** Opening RECORD EXTRACTS block **
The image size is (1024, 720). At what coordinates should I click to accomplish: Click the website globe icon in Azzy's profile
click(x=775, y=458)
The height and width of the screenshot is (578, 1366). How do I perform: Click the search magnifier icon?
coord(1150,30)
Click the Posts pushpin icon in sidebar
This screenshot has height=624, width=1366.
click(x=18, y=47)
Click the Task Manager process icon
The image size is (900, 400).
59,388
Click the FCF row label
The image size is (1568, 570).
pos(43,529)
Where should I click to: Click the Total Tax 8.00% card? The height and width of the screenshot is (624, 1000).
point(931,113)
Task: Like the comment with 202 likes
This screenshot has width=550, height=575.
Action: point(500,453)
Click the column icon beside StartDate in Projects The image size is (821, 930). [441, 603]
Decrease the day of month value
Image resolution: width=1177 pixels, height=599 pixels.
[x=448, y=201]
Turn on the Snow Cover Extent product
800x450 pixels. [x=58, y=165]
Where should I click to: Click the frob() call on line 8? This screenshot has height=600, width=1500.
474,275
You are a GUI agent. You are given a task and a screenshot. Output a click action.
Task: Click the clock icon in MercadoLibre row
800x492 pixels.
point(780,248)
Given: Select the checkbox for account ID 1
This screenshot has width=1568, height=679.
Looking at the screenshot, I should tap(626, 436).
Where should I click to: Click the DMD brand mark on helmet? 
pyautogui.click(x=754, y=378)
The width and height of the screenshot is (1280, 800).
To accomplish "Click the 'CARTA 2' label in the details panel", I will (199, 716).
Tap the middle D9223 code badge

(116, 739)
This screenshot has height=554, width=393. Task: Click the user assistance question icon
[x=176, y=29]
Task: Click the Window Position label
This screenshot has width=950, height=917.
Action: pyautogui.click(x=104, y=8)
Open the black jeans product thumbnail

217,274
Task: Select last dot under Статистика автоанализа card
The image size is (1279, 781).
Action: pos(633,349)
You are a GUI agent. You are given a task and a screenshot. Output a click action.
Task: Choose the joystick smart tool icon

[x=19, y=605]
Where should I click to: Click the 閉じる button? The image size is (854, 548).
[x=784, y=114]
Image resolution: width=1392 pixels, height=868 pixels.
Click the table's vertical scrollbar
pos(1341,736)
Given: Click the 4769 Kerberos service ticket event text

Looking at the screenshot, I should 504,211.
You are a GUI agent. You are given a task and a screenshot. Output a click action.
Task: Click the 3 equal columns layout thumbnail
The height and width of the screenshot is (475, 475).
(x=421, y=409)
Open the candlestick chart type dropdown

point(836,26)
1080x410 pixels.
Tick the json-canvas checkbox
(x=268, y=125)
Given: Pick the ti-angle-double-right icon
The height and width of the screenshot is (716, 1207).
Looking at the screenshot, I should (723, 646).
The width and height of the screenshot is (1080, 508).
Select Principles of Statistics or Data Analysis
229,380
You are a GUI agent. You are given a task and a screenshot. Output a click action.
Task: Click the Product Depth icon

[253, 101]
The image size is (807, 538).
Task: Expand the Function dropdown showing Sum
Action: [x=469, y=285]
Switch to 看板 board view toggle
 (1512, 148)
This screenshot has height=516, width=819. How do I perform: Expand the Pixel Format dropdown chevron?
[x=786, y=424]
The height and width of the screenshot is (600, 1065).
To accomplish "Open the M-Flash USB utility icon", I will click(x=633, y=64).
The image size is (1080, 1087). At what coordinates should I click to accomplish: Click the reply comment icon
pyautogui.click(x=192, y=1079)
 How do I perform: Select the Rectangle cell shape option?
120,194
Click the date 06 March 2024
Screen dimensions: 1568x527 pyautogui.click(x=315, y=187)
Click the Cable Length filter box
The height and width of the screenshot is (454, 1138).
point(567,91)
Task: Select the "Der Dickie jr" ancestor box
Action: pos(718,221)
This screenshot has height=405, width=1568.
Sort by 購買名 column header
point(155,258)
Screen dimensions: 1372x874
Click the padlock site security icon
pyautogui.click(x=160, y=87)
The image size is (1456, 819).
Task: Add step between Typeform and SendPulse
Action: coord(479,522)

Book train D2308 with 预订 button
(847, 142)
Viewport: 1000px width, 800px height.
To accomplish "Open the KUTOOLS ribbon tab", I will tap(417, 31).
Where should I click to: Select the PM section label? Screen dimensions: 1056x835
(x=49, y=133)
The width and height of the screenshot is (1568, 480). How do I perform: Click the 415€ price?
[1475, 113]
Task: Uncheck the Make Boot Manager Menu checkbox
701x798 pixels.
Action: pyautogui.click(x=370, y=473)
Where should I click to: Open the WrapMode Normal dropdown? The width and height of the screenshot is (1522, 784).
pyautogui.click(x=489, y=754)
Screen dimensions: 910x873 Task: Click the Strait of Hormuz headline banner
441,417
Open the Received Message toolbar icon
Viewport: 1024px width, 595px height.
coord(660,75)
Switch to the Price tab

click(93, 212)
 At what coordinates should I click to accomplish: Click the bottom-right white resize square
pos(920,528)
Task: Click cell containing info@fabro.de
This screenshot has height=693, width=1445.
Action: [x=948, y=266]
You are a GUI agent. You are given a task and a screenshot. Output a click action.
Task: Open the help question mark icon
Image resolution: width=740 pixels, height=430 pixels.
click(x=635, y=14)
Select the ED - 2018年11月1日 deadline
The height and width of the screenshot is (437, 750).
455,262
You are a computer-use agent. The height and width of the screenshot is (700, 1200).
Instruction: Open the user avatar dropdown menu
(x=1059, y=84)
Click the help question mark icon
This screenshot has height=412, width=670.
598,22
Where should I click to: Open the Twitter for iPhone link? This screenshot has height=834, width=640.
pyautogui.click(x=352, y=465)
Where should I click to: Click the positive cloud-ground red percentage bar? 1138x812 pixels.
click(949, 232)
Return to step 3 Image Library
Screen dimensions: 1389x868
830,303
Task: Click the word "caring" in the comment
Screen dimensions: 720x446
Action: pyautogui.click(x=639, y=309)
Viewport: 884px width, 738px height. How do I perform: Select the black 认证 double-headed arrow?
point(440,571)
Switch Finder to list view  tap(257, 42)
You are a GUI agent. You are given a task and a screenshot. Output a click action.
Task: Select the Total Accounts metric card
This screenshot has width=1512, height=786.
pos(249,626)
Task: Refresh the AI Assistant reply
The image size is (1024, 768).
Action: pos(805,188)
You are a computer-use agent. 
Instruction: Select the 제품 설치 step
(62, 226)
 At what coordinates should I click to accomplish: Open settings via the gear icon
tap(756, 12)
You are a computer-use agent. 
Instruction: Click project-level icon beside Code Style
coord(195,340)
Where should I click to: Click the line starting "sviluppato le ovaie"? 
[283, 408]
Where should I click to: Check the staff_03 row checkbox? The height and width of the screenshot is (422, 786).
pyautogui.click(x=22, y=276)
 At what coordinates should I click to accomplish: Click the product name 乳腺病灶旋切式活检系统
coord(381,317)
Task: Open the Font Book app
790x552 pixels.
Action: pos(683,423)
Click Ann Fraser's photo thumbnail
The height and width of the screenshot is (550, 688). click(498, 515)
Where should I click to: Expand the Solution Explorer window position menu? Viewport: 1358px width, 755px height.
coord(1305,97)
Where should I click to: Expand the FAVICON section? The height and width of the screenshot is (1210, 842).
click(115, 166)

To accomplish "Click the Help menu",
** Closing RECORD EXTRACTS block **
■ ACTIVITY
From the records above, please extract every line and repeat it exactly.

■ EXERCISE OUTPUT
The image size is (1024, 720). At what coordinates should I click to accomplish: Click the website globe icon in Azzy's profile
click(x=775, y=458)
The height and width of the screenshot is (578, 1366). How do I perform: Click the search magnifier icon?
coord(1150,30)
Click the Posts pushpin icon in sidebar
This screenshot has height=624, width=1366.
click(x=18, y=47)
Click the Task Manager process icon
The image size is (900, 400).
59,388
Click the FCF row label
The image size is (1568, 570).
pos(43,529)
Where should I click to: Click the Total Tax 8.00% card? The height and width of the screenshot is (624, 1000).
point(931,113)
Task: Like the comment with 202 likes
This screenshot has width=550, height=575.
Action: point(500,453)
Click the column icon beside StartDate in Projects The image size is (821, 930). [441, 603]
Decrease the day of month value
Image resolution: width=1177 pixels, height=599 pixels.
[x=448, y=201]
Turn on the Snow Cover Extent product
800x450 pixels. [x=58, y=165]
Where should I click to: Click the frob() call on line 8? This screenshot has height=600, width=1500.
474,275
You are a GUI agent. You are given a task and a screenshot. Output a click action.
Task: Click the clock icon in MercadoLibre row
800x492 pixels.
point(780,248)
Given: Select the checkbox for account ID 1
This screenshot has width=1568, height=679.
Looking at the screenshot, I should tap(626, 436).
Where should I click to: Click the DMD brand mark on helmet? 
pyautogui.click(x=754, y=378)
The width and height of the screenshot is (1280, 800).
To accomplish "Click the 'CARTA 2' label in the details panel", I will (199, 716).
Tap the middle D9223 code badge

(116, 739)
This screenshot has height=554, width=393. Task: Click the user assistance question icon
[x=176, y=29]
Task: Click the Window Position label
This screenshot has width=950, height=917.
Action: pyautogui.click(x=104, y=8)
Open the black jeans product thumbnail

217,274
Task: Select last dot under Статистика автоанализа card
The image size is (1279, 781).
Action: pos(633,349)
You are a GUI agent. You are given a task and a screenshot. Output a click action.
Task: Choose the joystick smart tool icon

[x=19, y=605]
Where should I click to: Click the 閉じる button? The image size is (854, 548).
[x=784, y=114]
Image resolution: width=1392 pixels, height=868 pixels.
Click the table's vertical scrollbar
pos(1341,736)
Given: Click the 4769 Kerberos service ticket event text

Looking at the screenshot, I should 504,211.
You are a GUI agent. You are given a task and a screenshot. Output a click action.
Task: Click the 3 equal columns layout thumbnail
The height and width of the screenshot is (475, 475).
(x=421, y=409)
Open the candlestick chart type dropdown

point(836,26)
1080x410 pixels.
Tick the json-canvas checkbox
(x=268, y=125)
Given: Pick the ti-angle-double-right icon
The height and width of the screenshot is (716, 1207).
Looking at the screenshot, I should (723, 646).
The width and height of the screenshot is (1080, 508).
Select Principles of Statistics or Data Analysis
229,380
You are a GUI agent. You are given a task and a screenshot. Output a click action.
Task: Click the Product Depth icon

[253, 101]
The image size is (807, 538).
Task: Expand the Function dropdown showing Sum
Action: [x=469, y=285]
Switch to 看板 board view toggle
 (1512, 148)
This screenshot has height=516, width=819. How do I perform: Expand the Pixel Format dropdown chevron?
[x=786, y=424]
The height and width of the screenshot is (600, 1065).
To accomplish "Open the M-Flash USB utility icon", I will click(x=633, y=64).
The image size is (1080, 1087). At what coordinates should I click to accomplish: Click the reply comment icon
pyautogui.click(x=192, y=1079)
 How do I perform: Select the Rectangle cell shape option?
120,194
Click the date 06 March 2024
Screen dimensions: 1568x527 pyautogui.click(x=315, y=187)
Click the Cable Length filter box
The height and width of the screenshot is (454, 1138).
point(567,91)
Task: Select the "Der Dickie jr" ancestor box
Action: pos(718,221)
This screenshot has height=405, width=1568.
Sort by 購買名 column header
point(155,258)
Screen dimensions: 1372x874
Click the padlock site security icon
pyautogui.click(x=160, y=87)
The image size is (1456, 819).
Task: Add step between Typeform and SendPulse
Action: coord(479,522)

Book train D2308 with 预订 button
(847, 142)
Viewport: 1000px width, 800px height.
To accomplish "Open the KUTOOLS ribbon tab", I will tap(417, 31).
Where should I click to: Select the PM section label? Screen dimensions: 1056x835
(x=49, y=133)
The width and height of the screenshot is (1568, 480). How do I perform: Click the 415€ price?
[1475, 113]
Task: Uncheck the Make Boot Manager Menu checkbox
701x798 pixels.
Action: pyautogui.click(x=370, y=473)
Where should I click to: Open the WrapMode Normal dropdown? The width and height of the screenshot is (1522, 784).
pyautogui.click(x=489, y=754)
Screen dimensions: 910x873 Task: Click the Strait of Hormuz headline banner
441,417
Open the Received Message toolbar icon
Viewport: 1024px width, 595px height.
coord(660,75)
Switch to the Price tab

click(93, 212)
 At what coordinates should I click to accomplish: Click the bottom-right white resize square
pos(920,528)
Task: Click cell containing info@fabro.de
This screenshot has height=693, width=1445.
Action: [x=948, y=266]
You are a GUI agent. You are given a task and a screenshot. Output a click action.
Task: Open the help question mark icon
Image resolution: width=740 pixels, height=430 pixels.
click(x=635, y=14)
Select the ED - 2018年11月1日 deadline
The height and width of the screenshot is (437, 750).
455,262
You are a computer-use agent. The height and width of the screenshot is (700, 1200).
Instruction: Open the user avatar dropdown menu
(x=1059, y=84)
Click the help question mark icon
This screenshot has height=412, width=670.
598,22
Where should I click to: Open the Twitter for iPhone link? This screenshot has height=834, width=640.
pyautogui.click(x=352, y=465)
Where should I click to: Click the positive cloud-ground red percentage bar? 1138x812 pixels.
click(949, 232)
Return to step 3 Image Library
Screen dimensions: 1389x868
830,303
Task: Click the word "caring" in the comment
Screen dimensions: 720x446
Action: pyautogui.click(x=639, y=309)
Viewport: 884px width, 738px height. How do I perform: Select the black 认证 double-headed arrow?
point(440,571)
Switch Finder to list view  tap(257, 42)
You are a GUI agent. You are given a task and a screenshot. Output a click action.
Task: Select the Total Accounts metric card
This screenshot has width=1512, height=786.
pos(249,626)
Task: Refresh the AI Assistant reply
The image size is (1024, 768).
Action: pos(805,188)
You are a computer-use agent. 
Instruction: Select the 제품 설치 step
(62, 226)
 At what coordinates should I click to accomplish: Open settings via the gear icon
tap(756, 12)
You are a computer-use agent. 
Instruction: Click project-level icon beside Code Style
coord(195,340)
Where should I click to: Click the line starting "sviluppato le ovaie"? 
[283, 408]
Where should I click to: Check the staff_03 row checkbox? The height and width of the screenshot is (422, 786).
pyautogui.click(x=22, y=276)
 At what coordinates should I click to accomplish: Click the product name 乳腺病灶旋切式活检系统
coord(381,317)
Task: Open the Font Book app
790x552 pixels.
Action: pos(683,423)
Click Ann Fraser's photo thumbnail
The height and width of the screenshot is (550, 688). click(498, 515)
Where should I click to: Expand the Solution Explorer window position menu? Viewport: 1358px width, 755px height.
coord(1305,97)
Where should I click to: Expand the FAVICON section? The height and width of the screenshot is (1210, 842).
click(115, 166)

To accomplish "Click the Help menu",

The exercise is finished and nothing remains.